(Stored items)
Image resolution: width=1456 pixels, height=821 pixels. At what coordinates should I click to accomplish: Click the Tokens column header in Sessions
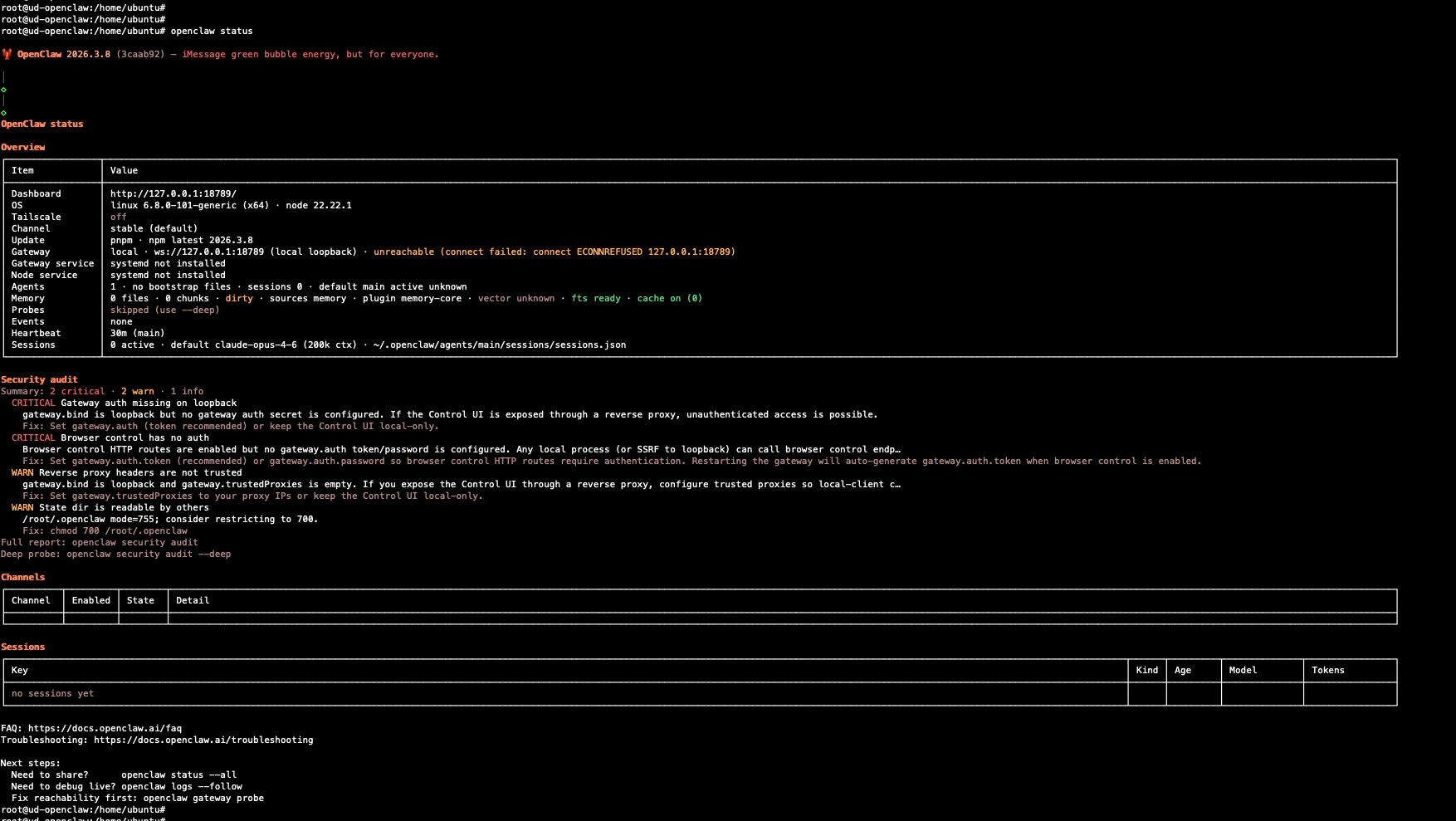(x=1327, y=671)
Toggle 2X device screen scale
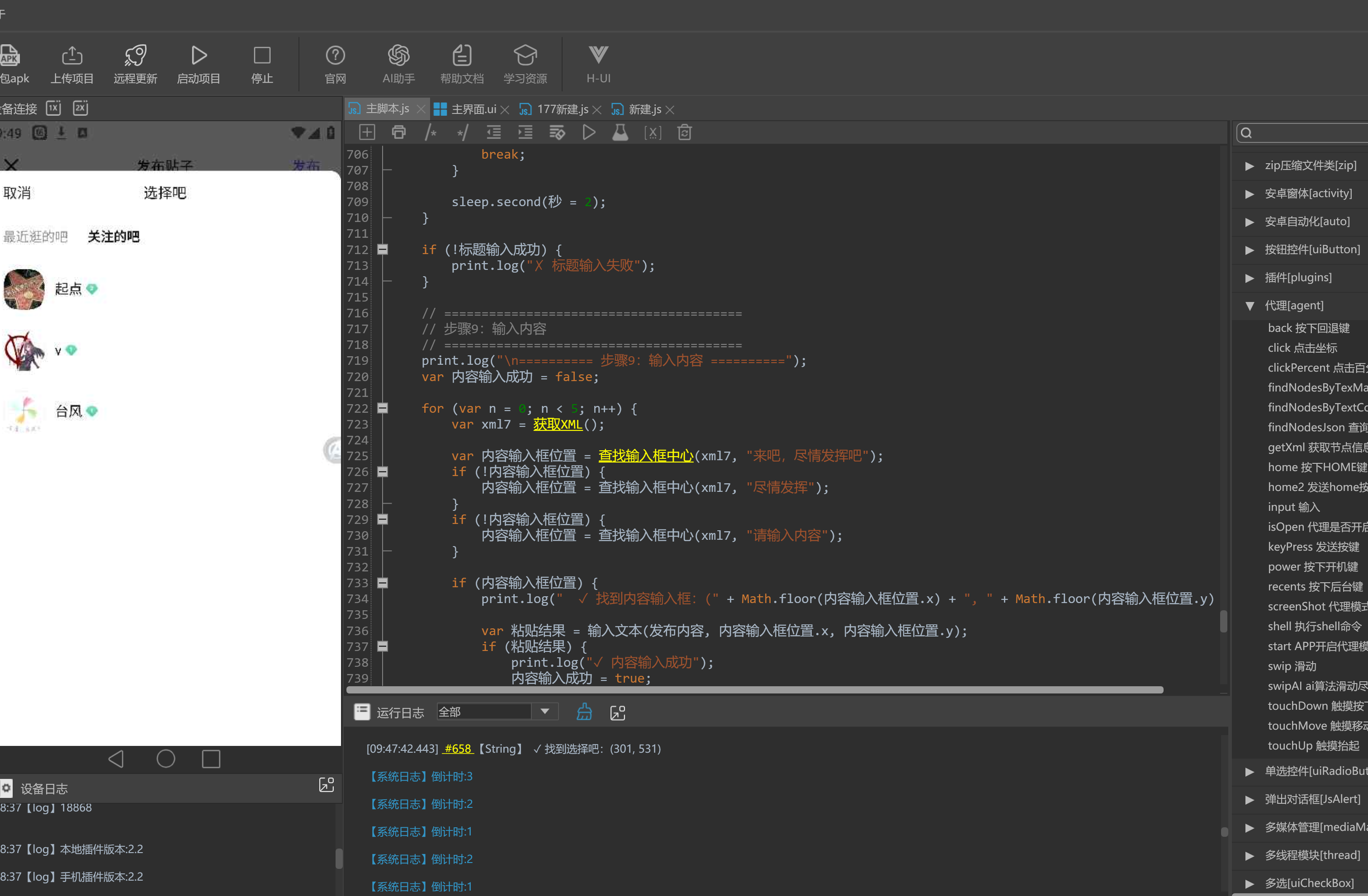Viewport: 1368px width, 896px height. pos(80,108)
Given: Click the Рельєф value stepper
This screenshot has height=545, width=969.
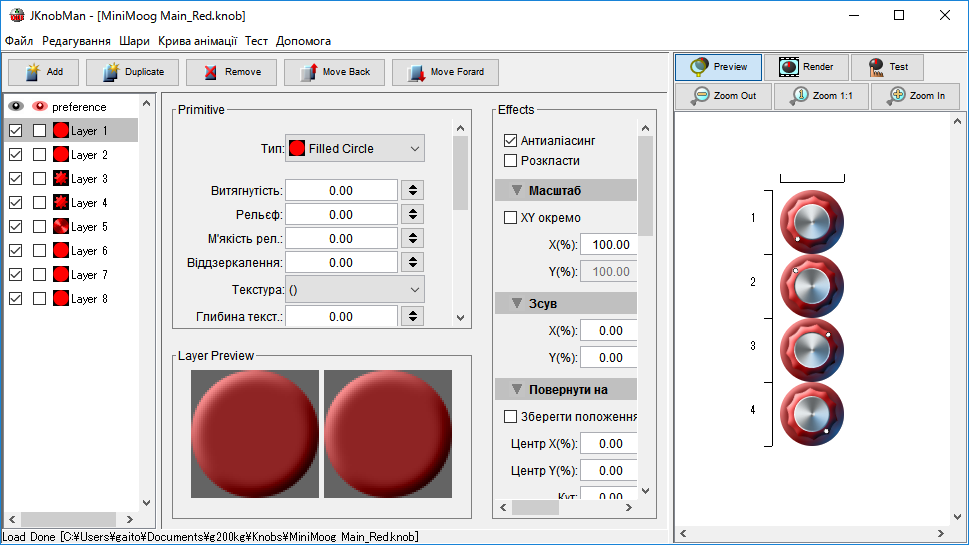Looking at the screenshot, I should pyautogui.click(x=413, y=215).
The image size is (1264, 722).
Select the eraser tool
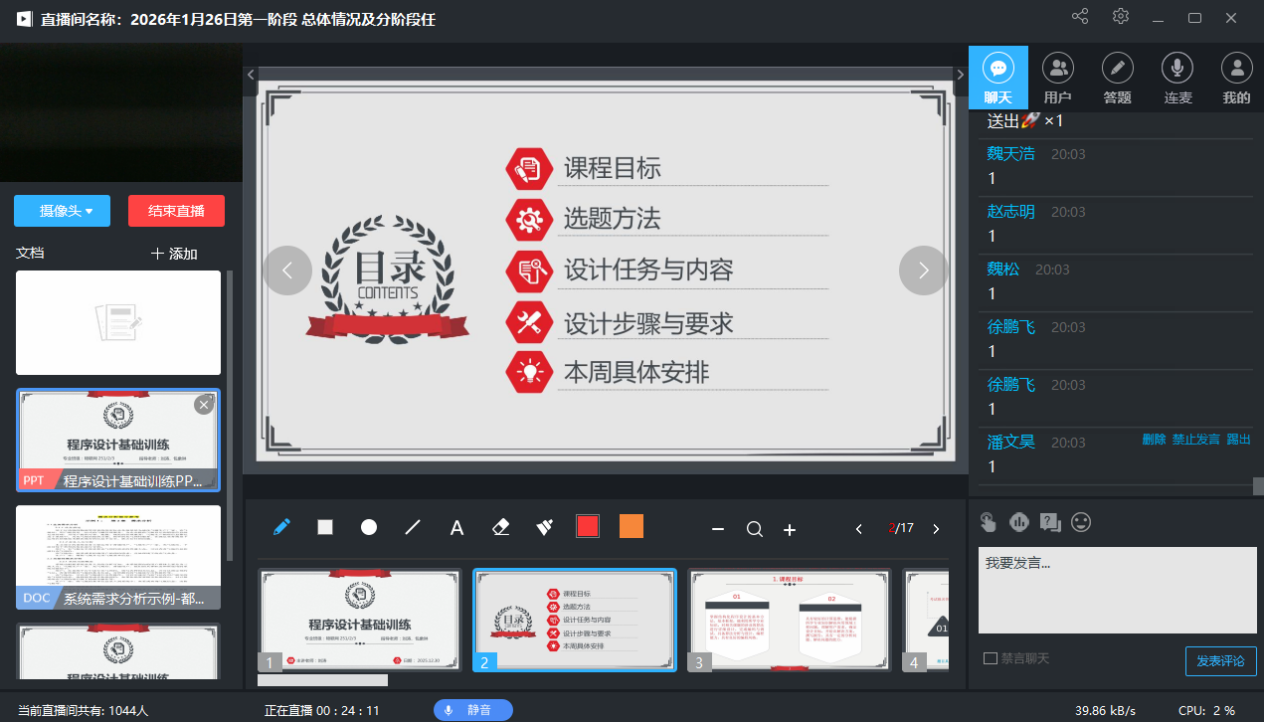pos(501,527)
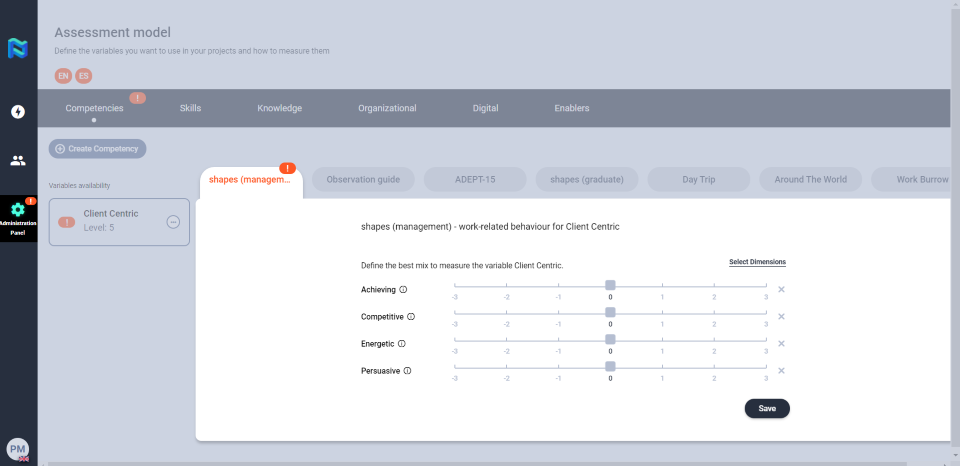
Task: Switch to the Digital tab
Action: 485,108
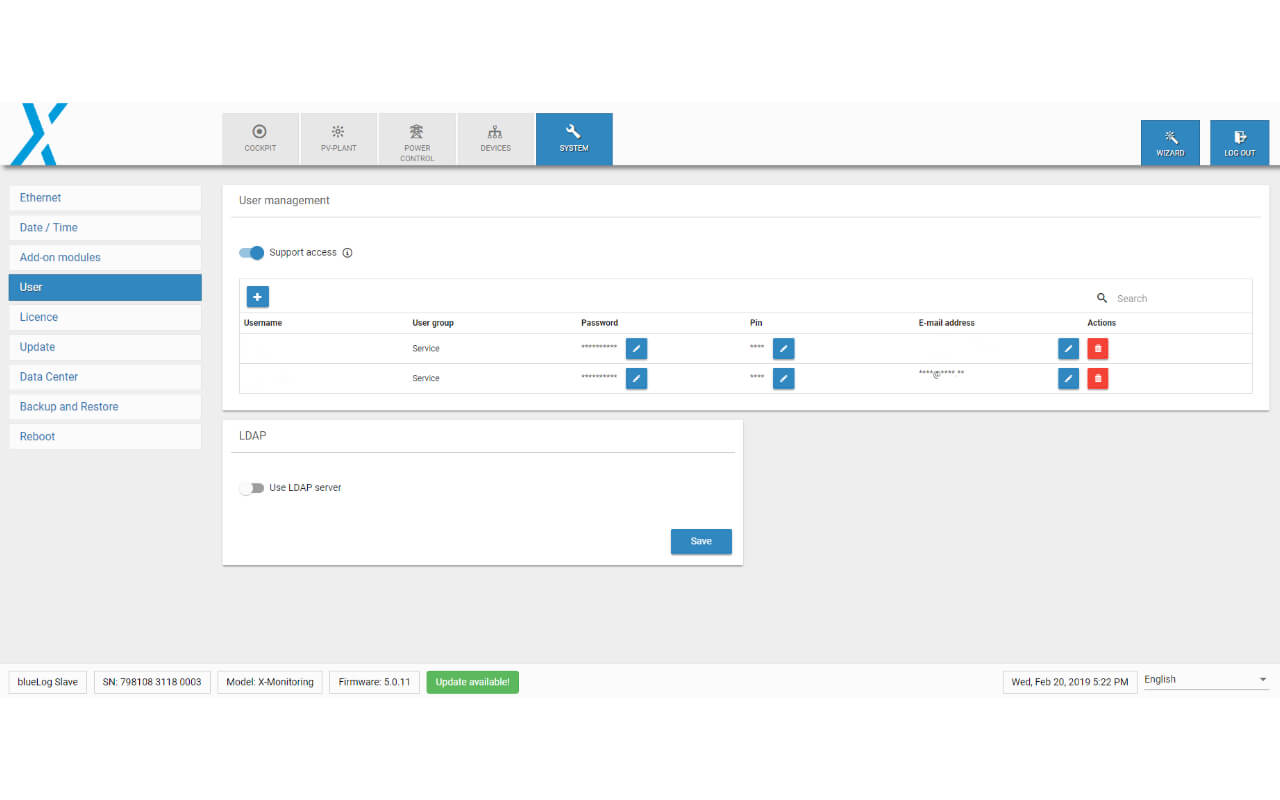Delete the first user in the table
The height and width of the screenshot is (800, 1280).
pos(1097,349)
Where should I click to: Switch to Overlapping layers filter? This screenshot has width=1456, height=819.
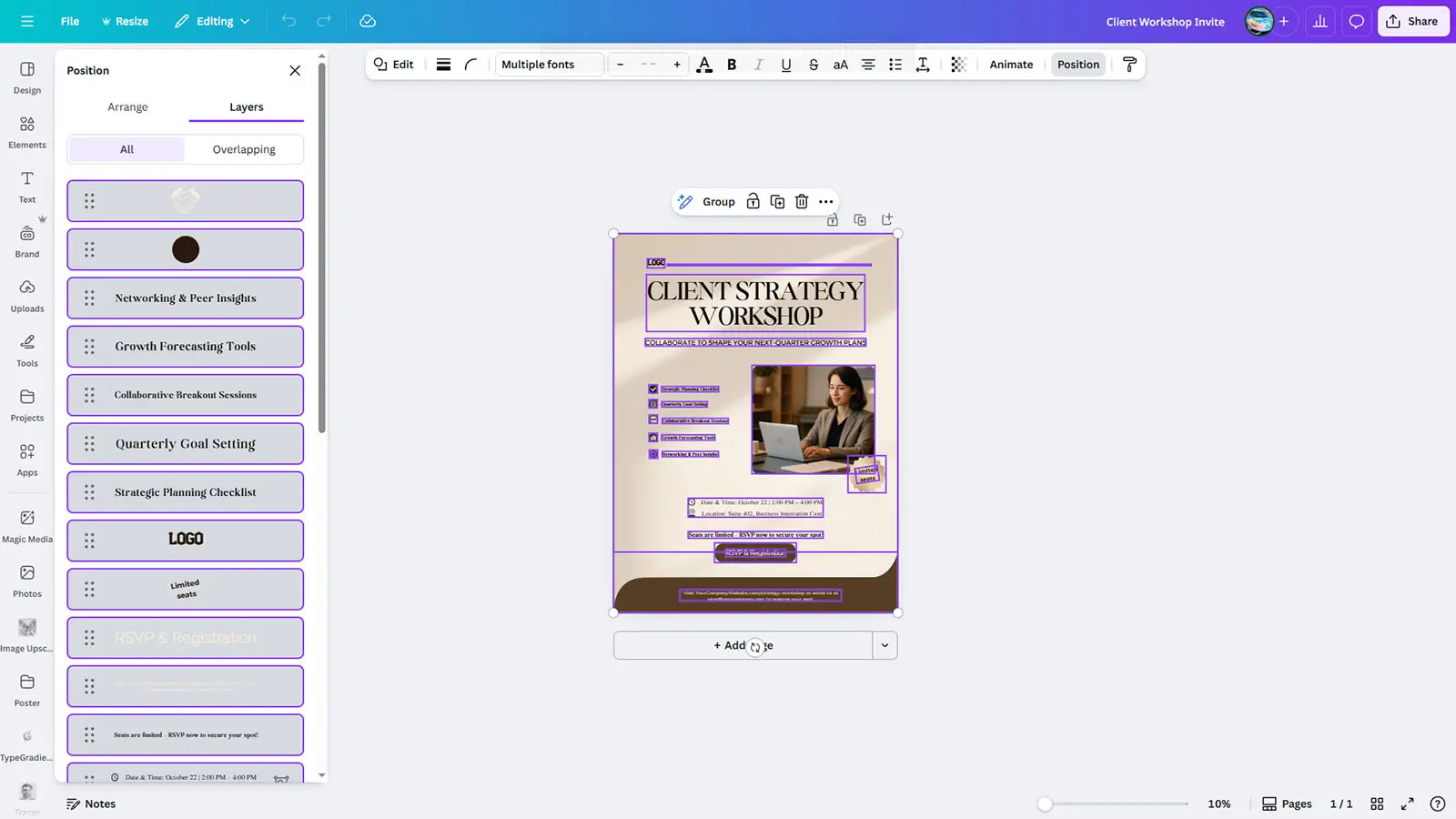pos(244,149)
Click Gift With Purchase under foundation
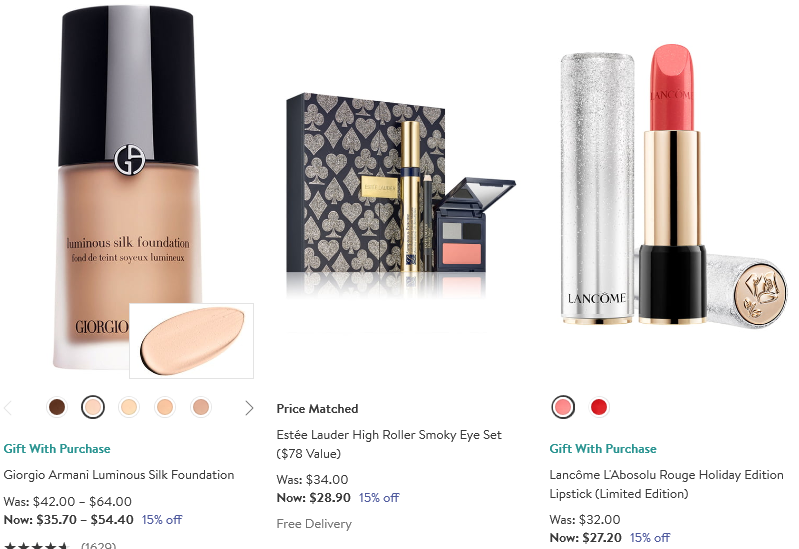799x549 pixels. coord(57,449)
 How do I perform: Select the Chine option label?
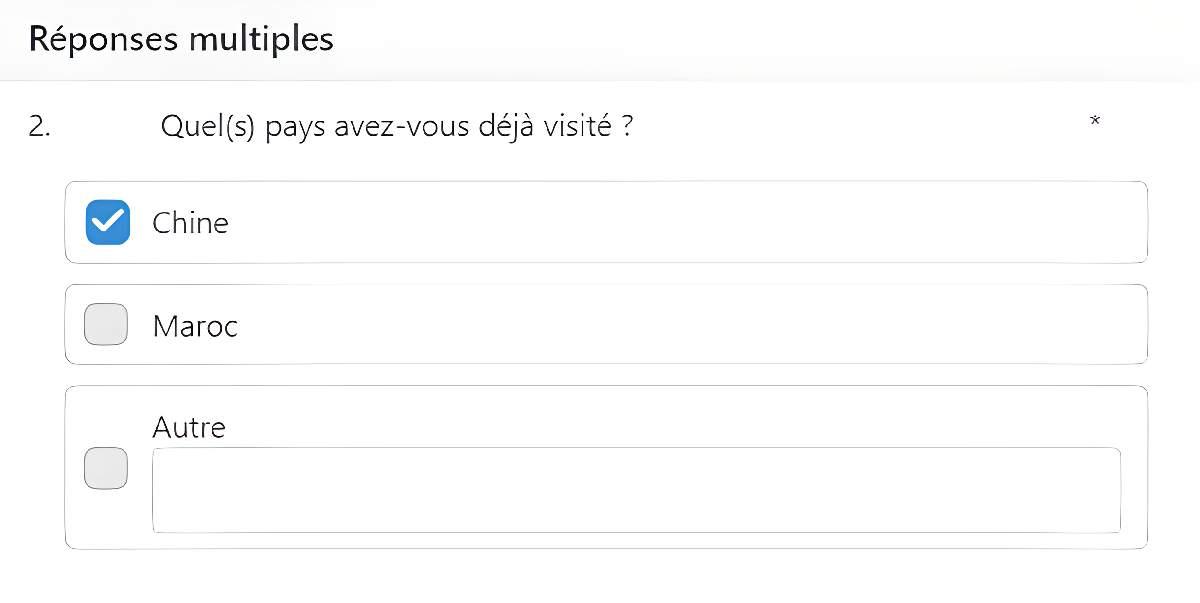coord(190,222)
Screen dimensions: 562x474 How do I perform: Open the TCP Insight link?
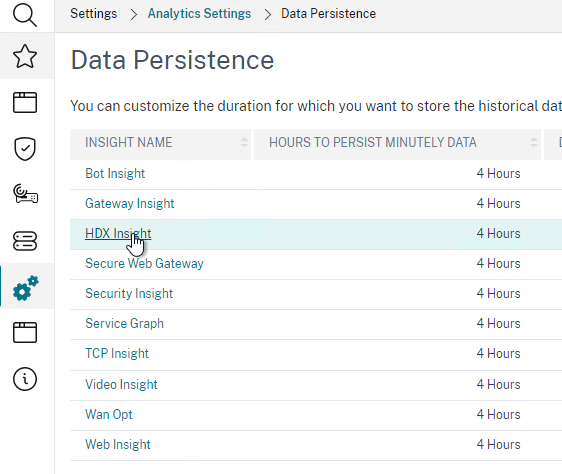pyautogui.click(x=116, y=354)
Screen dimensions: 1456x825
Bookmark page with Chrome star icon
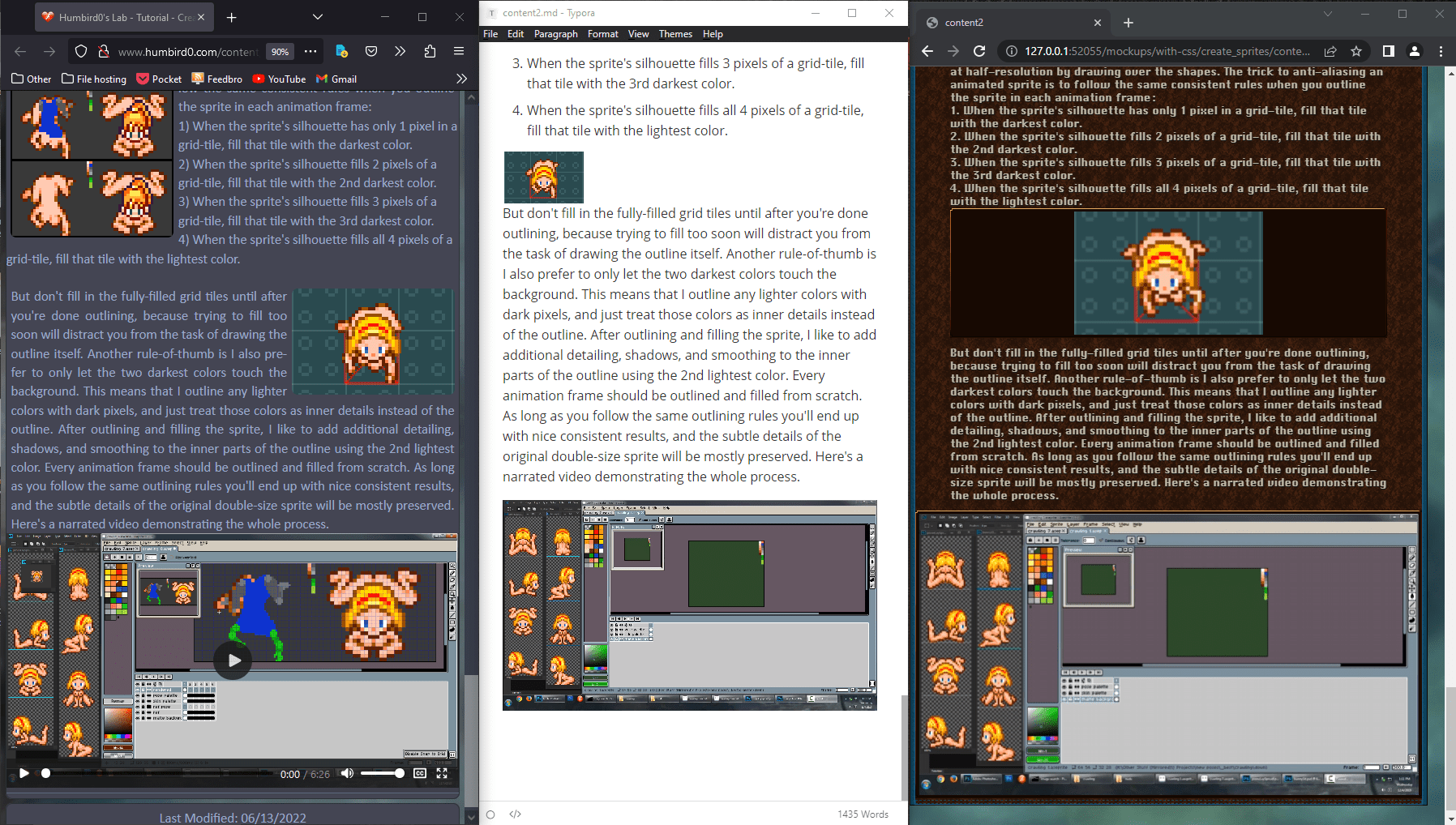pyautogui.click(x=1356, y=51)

## [Exercise]
Beginning with the line above that contains "Select the eraser tool" and finishing with the line that contains "Screen dimensions: 1456x825", print those lines exactly and only. Skip all pictures.

## [Solution]
Select the eraser tool
pos(501,527)
Task: Switch to the Digital tab
Action: 485,108
Delete the first user in the table
The height and width of the screenshot is (800, 1280).
pos(1097,349)
Where should I click to: Switch to Overlapping layers filter? This screenshot has width=1456, height=819.
pos(244,149)
Click Gift With Purchase under foundation
799x549 pixels. coord(57,449)
 How do I perform: Select the Chine option label?
coord(190,222)
Screen dimensions: 562x474 How do I perform: Open the TCP Insight link?
pyautogui.click(x=116, y=354)
Screen dimensions: 1456x825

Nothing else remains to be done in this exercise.